Task item:
Copy out the lines beginning at the one with "Task: Open the Details tab" and ending at the last line of the data, both included; pictures stay out.

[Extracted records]
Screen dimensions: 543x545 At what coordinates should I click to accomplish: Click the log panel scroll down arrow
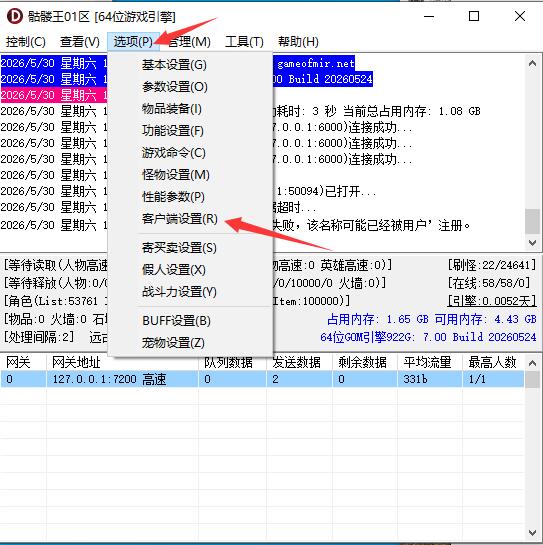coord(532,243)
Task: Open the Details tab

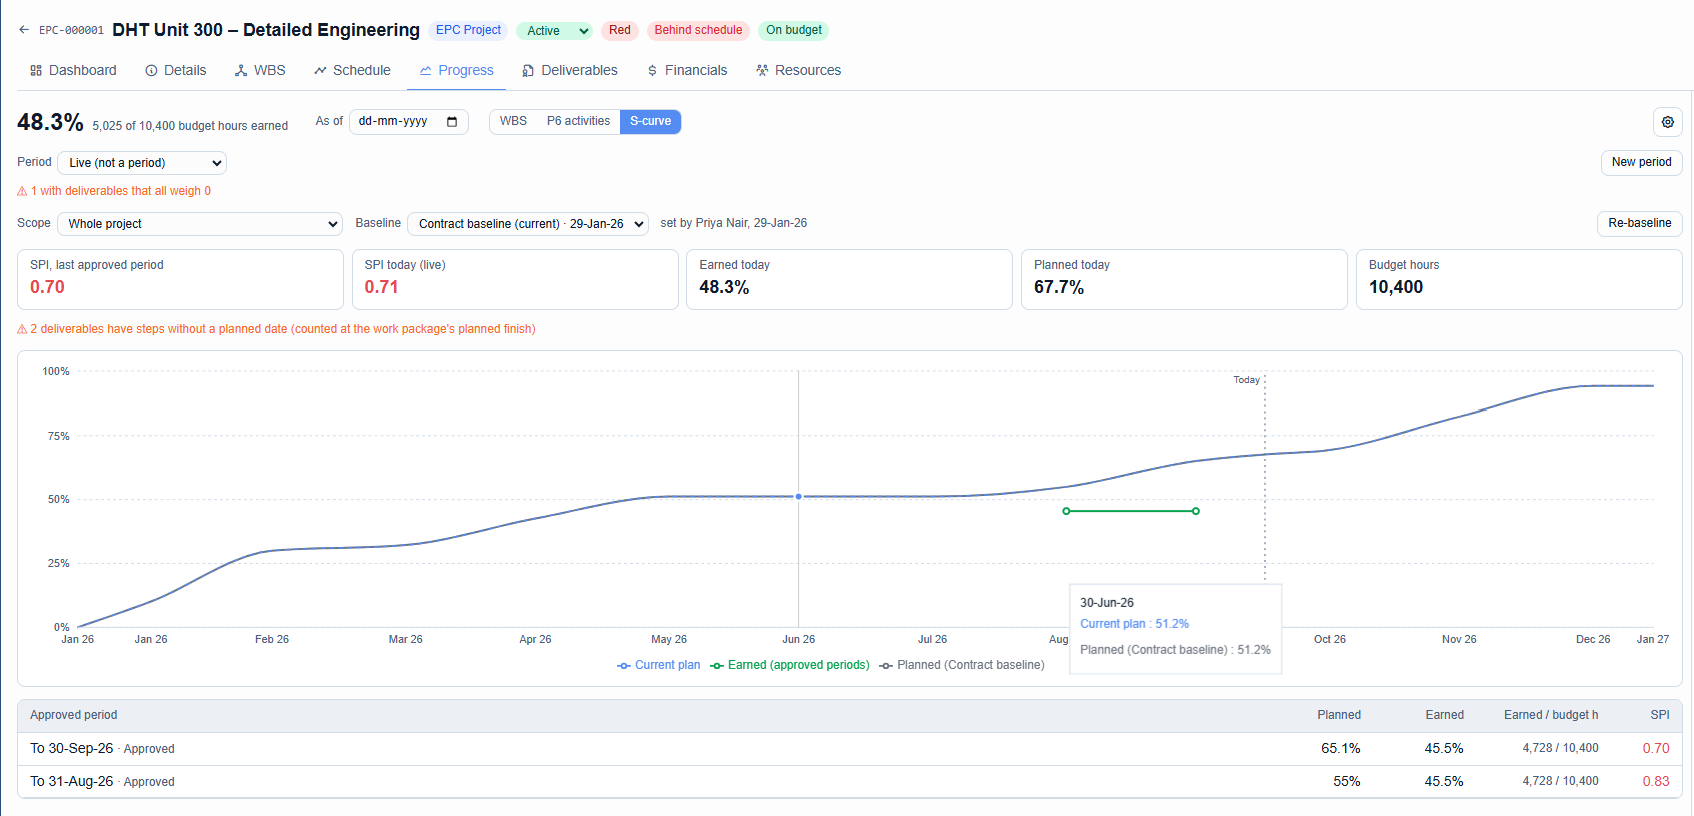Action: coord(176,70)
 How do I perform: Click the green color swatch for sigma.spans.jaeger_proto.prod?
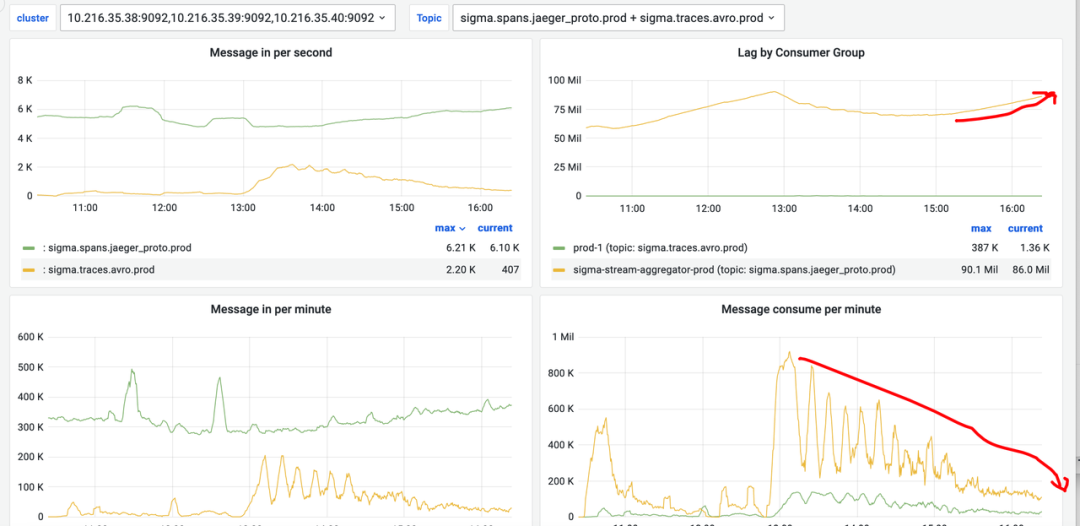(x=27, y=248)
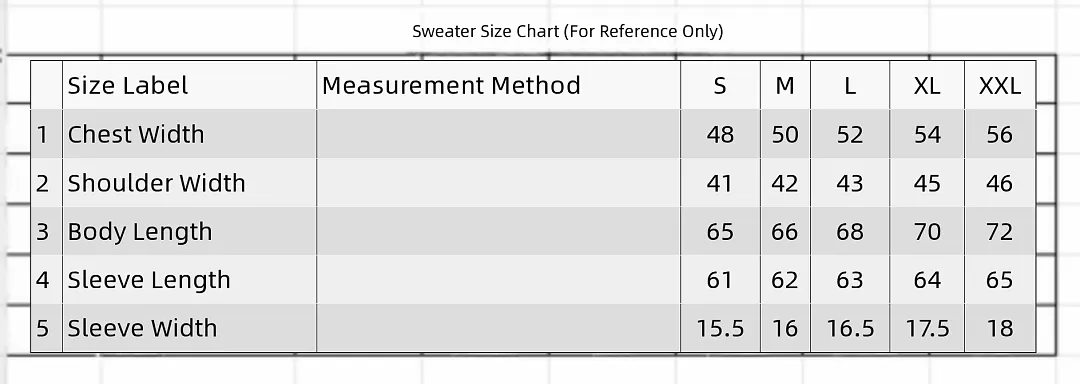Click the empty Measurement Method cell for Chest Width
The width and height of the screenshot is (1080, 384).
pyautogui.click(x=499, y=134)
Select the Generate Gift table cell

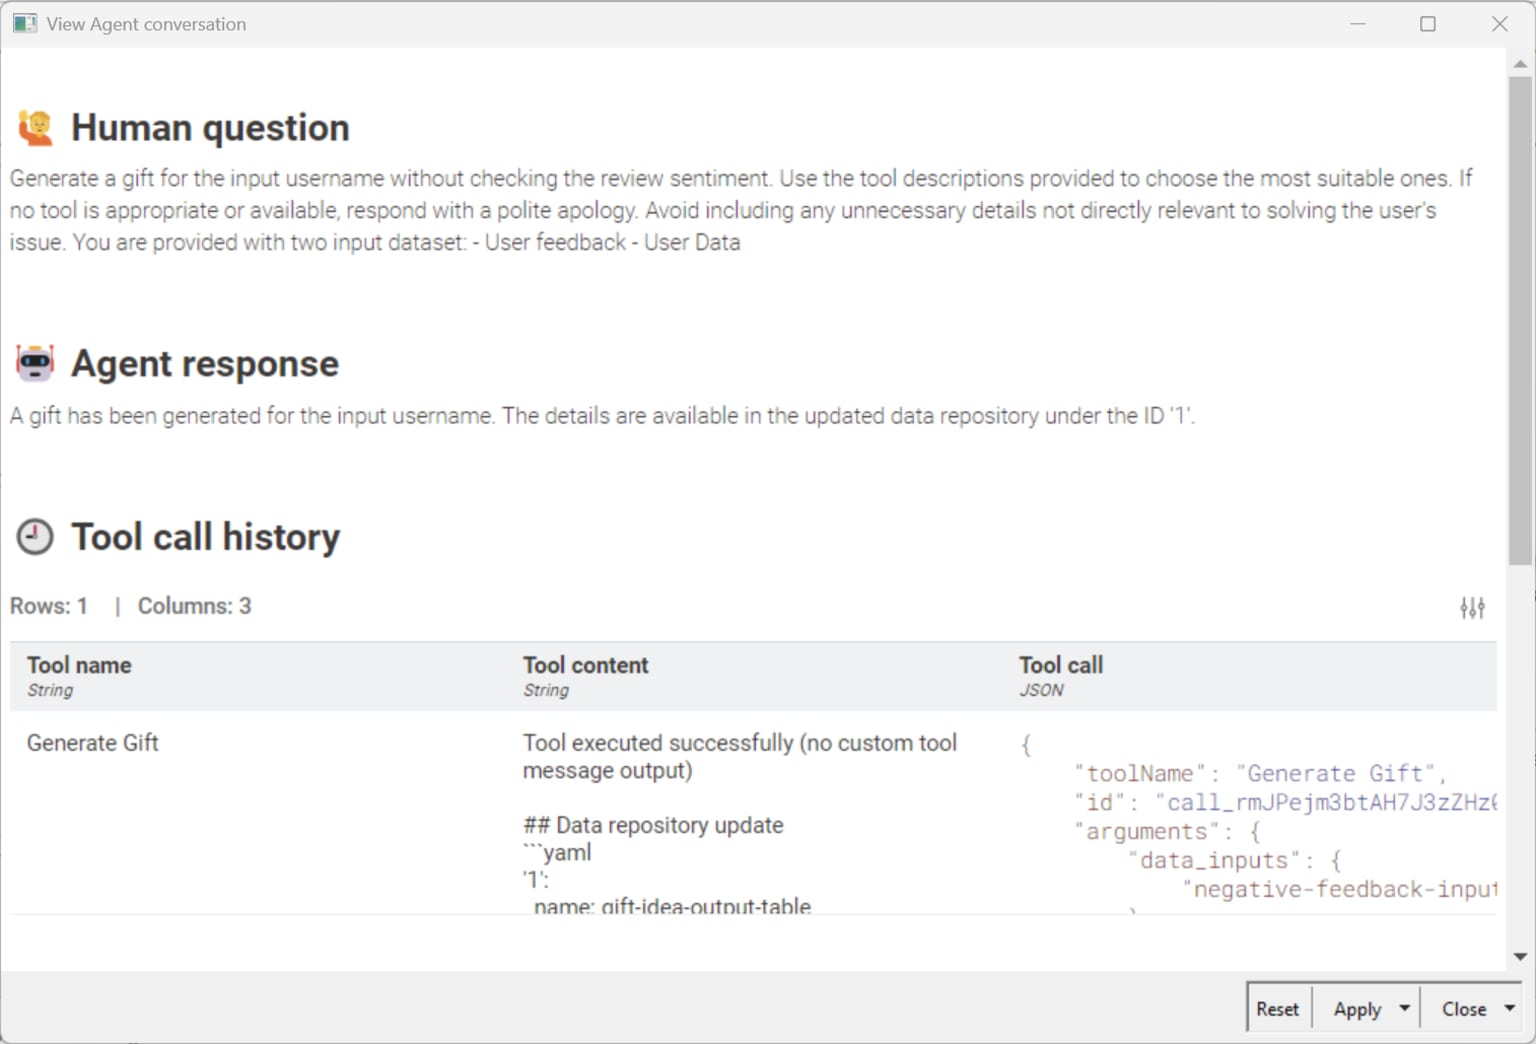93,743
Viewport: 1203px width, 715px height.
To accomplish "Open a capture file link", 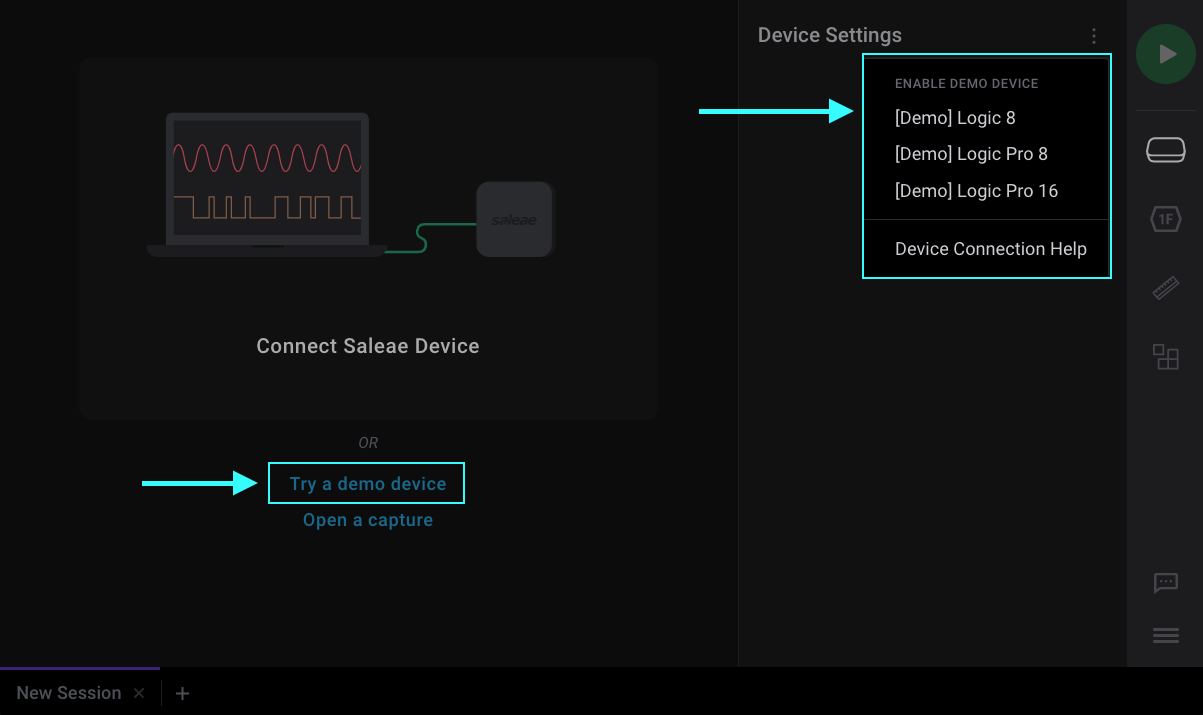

Exercise output:
Task: Open the Details tab

Action: coord(176,70)
 How do I perform: Click the green color swatch for sigma.spans.jaeger_proto.prod?
(x=27, y=248)
Click the empty Measurement Method cell for Chest Width
The width and height of the screenshot is (1080, 384).
pyautogui.click(x=499, y=134)
Select the Generate Gift table cell

93,743
Viewport: 1203px width, 715px height.
To accomplish "Open a capture file link", 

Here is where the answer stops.